▸ WHAT TO PRODUCE:
Continue the hockey article about the Minnesota State Mavericks and the Gophers, starting right after its final sentence.
** Opening EXCERPT block **
The Mavericks, obviously, never trailed the Gophers in Loveland but history would not allow Brose to take anything for granted until the game’s latter stages.

“Well, I tell you what, I hated to play with a two-goal lead again,” Brose said. “When they got ahead two to zero, in the back of my mind, I thought, ‘Are we going through this again?’”

Brose can be forgiven for the fact it was actually a three-goal cushion barely 11 minutes into the game that got away from the Mavericks in 2019 before allowing six unanswered goals to Providence in their most recent NCAA tournament appearance.

Only most recent, though, because Minnesota State, like every other program in the country, had its NCAA postseason dreams dashed when the 2020 COVID-19 outbreak forced the NCAA to cancel its tournaments. The 2020 Mavericks might have been the program’s strongest ever, going 31-5-2 (.842) through the first round of WCHA tournament play before having the plugged pulled on its season.
** Closing EXCERPT block **
** Opening RECORDED INFORMATION block **
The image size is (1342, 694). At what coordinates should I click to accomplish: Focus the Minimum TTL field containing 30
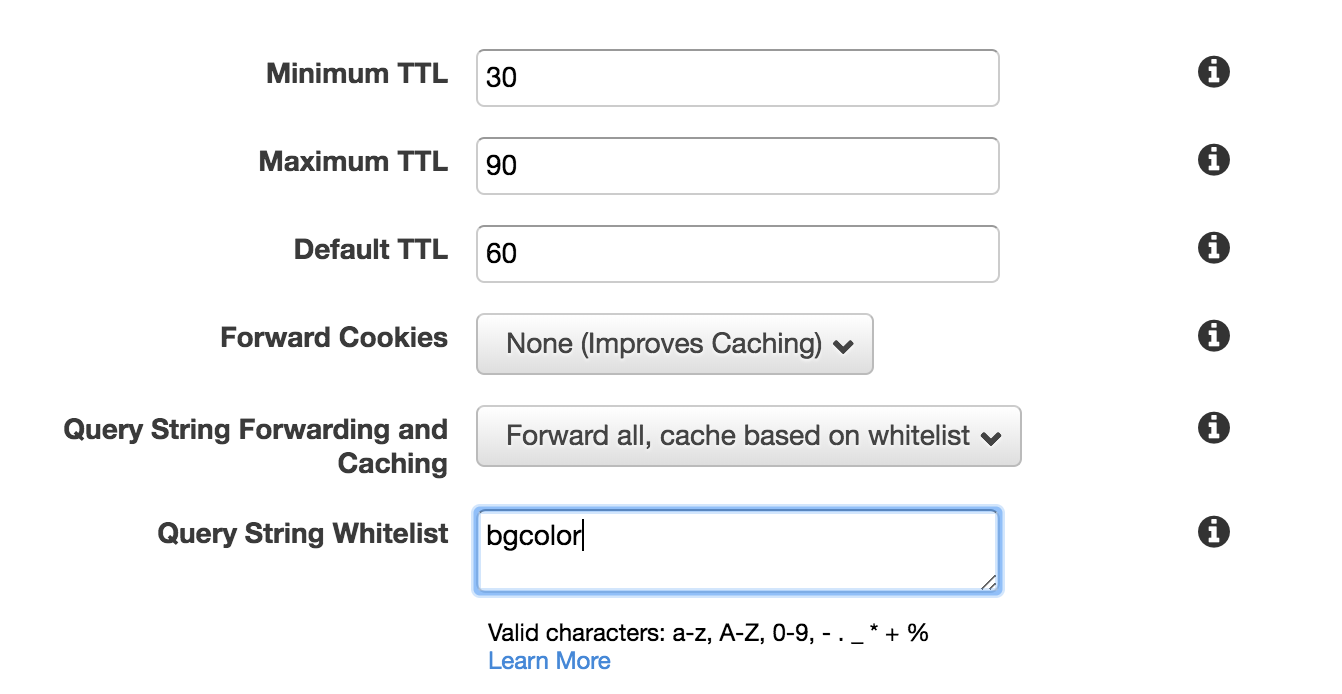(738, 78)
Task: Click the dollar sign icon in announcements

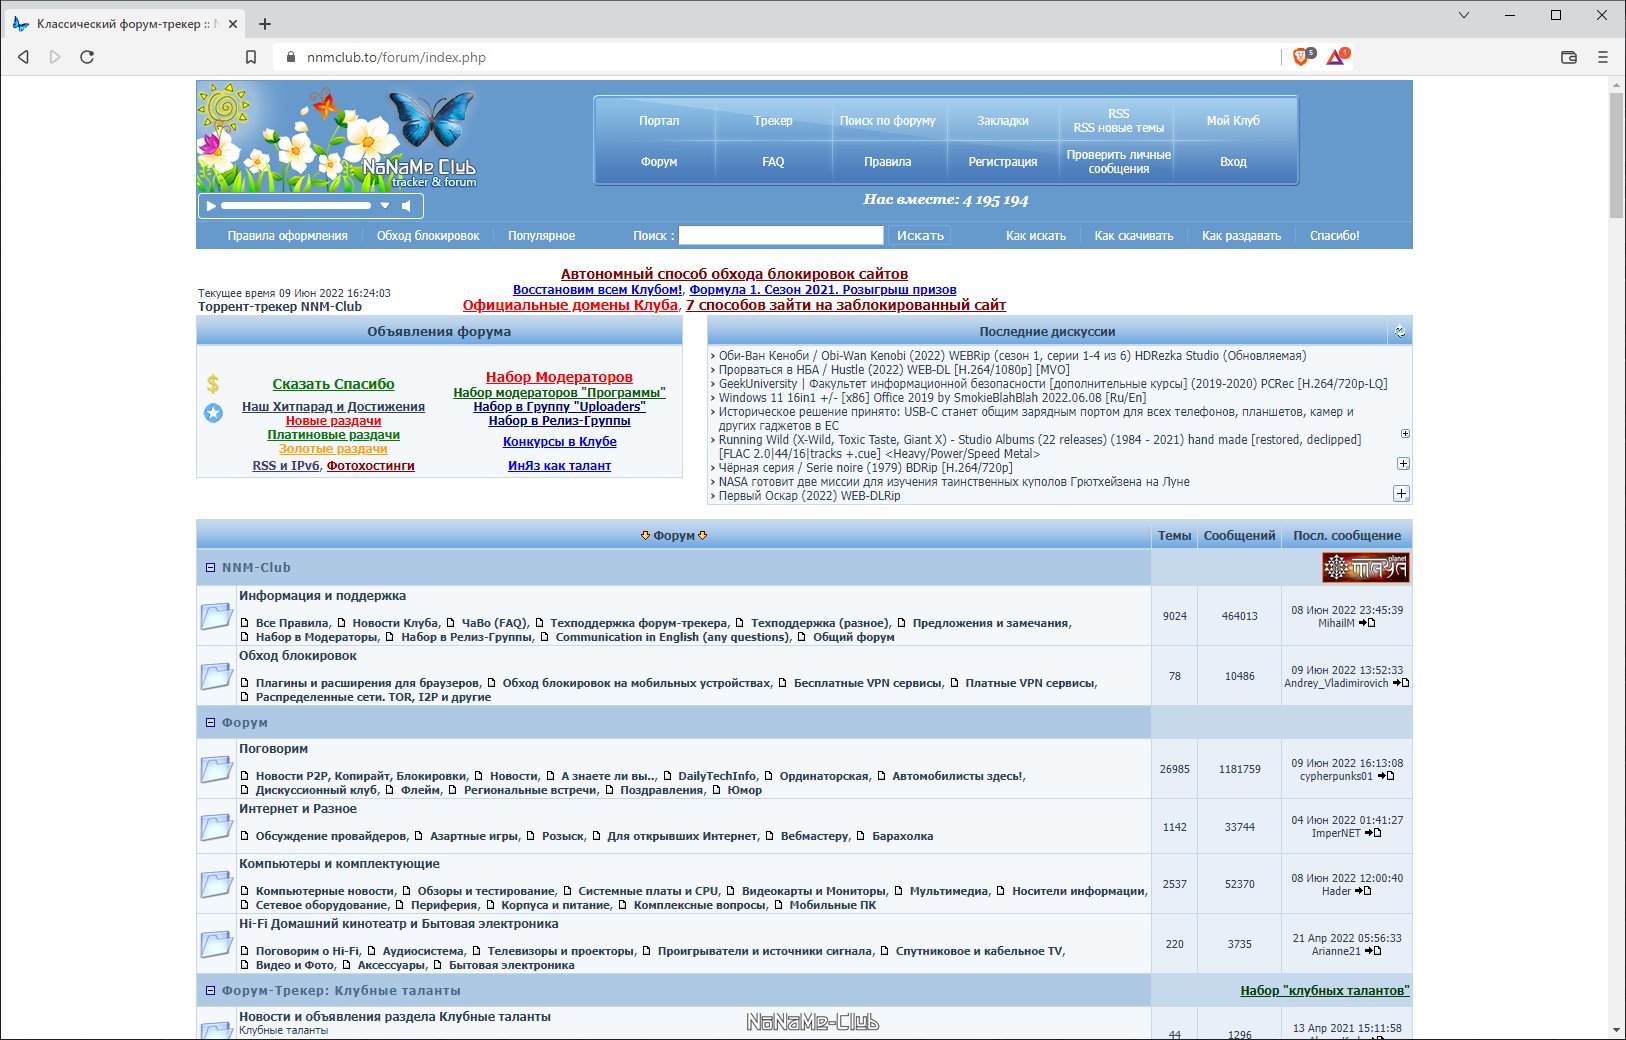Action: [213, 384]
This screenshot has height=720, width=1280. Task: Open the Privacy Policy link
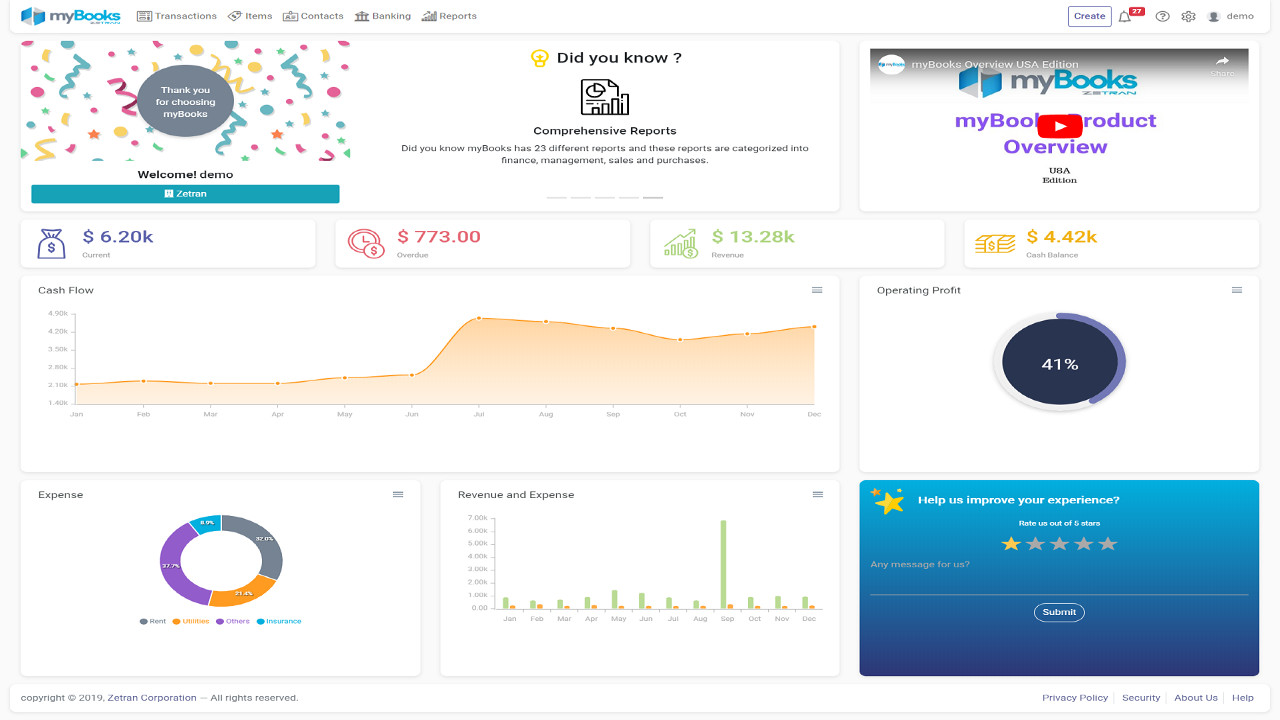pos(1075,697)
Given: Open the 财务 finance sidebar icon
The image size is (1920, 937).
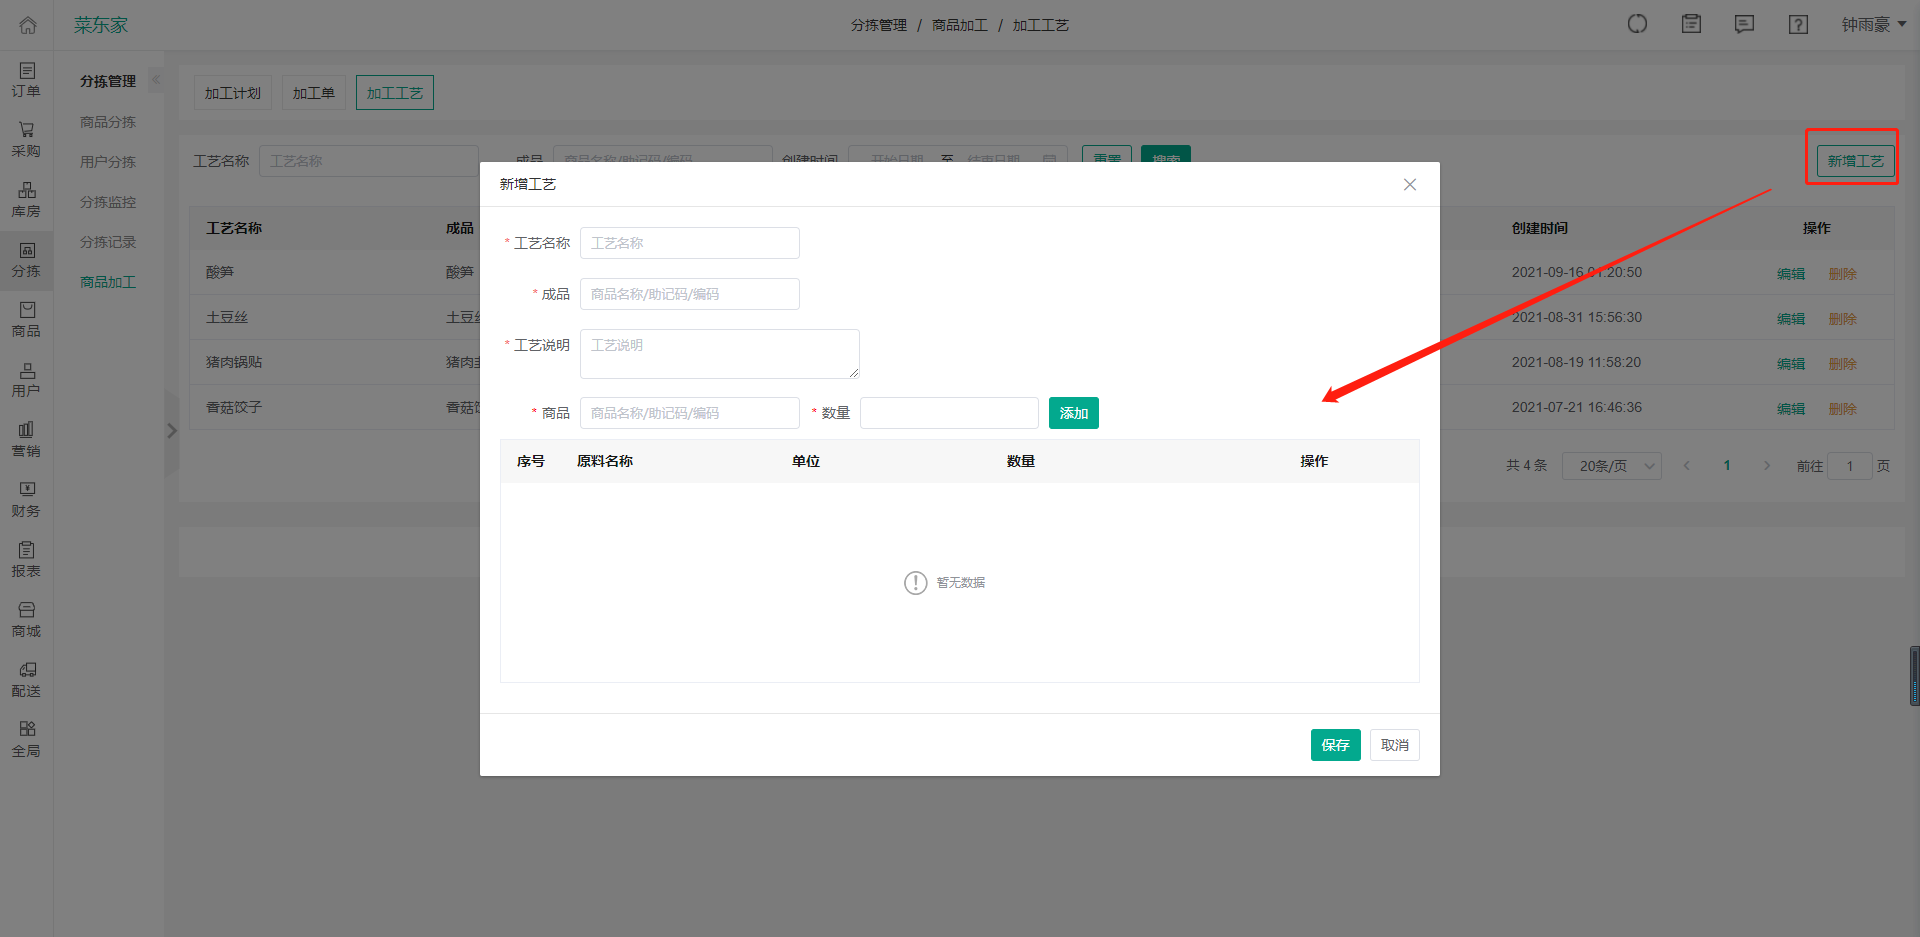Looking at the screenshot, I should (x=26, y=499).
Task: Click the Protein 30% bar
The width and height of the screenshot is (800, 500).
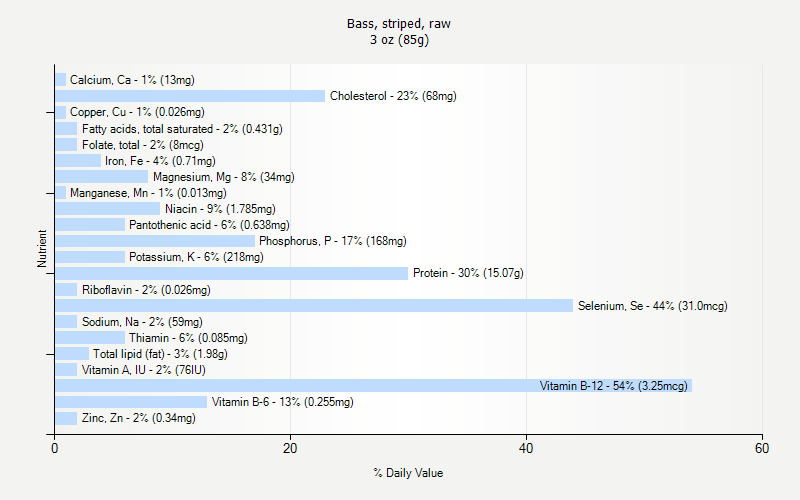Action: click(x=232, y=273)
** Closing RECORDED INFORMATION block **
▸ REPLY:
As thrilled has Brose is for this year’s team, he can’t help but wonder what could have been.

“It’s sort of bittersweet because last year’s team was just a magnificent team,” Brose said. “To not have them get a chance was very bitter but to see this team make up for it and carry through was very good.”

We’ll never know if the 2020 team, and its gaudy record would have gotten Minnesota State over the hump of its 0-6 record all-time in NCAA Tournament games but the 2021 version, now sitting 22-4-1 (.833), flattened it, despite nearly being one-and-done themselves.

“It didn’t look good for a seventh time either when you get behind,” Brose said.

The Mavericks opened the NCAA West Regional against Quinnipiac and trailed the Bobcats 3-1 deep into the third period. But MSU scored twice in the final six minutes to send the game to overtime where Ryan Sandelin completed the comeback win at the 1:25 mark. 

Don Brose greets former Mavericks star Aaron Fox on his way to the ice.
Photo courtesy of Minnesota State University Athletics

Awaiting the Mavericks in Pittsburgh is St. Cloud State, one of Minnesota State’s oldest rivals going all the way back to the inaugural 1969-70 season. It’s the first NCAA Tournament meeting between the two schools separated by a little more than 100 miles and the Mavericks own a 63-56-13 all-time advantage over the Huskies in Division I and II play.

The matchup could not be more appropriate for Minnesota State’s virgin venture to the Frozen Four.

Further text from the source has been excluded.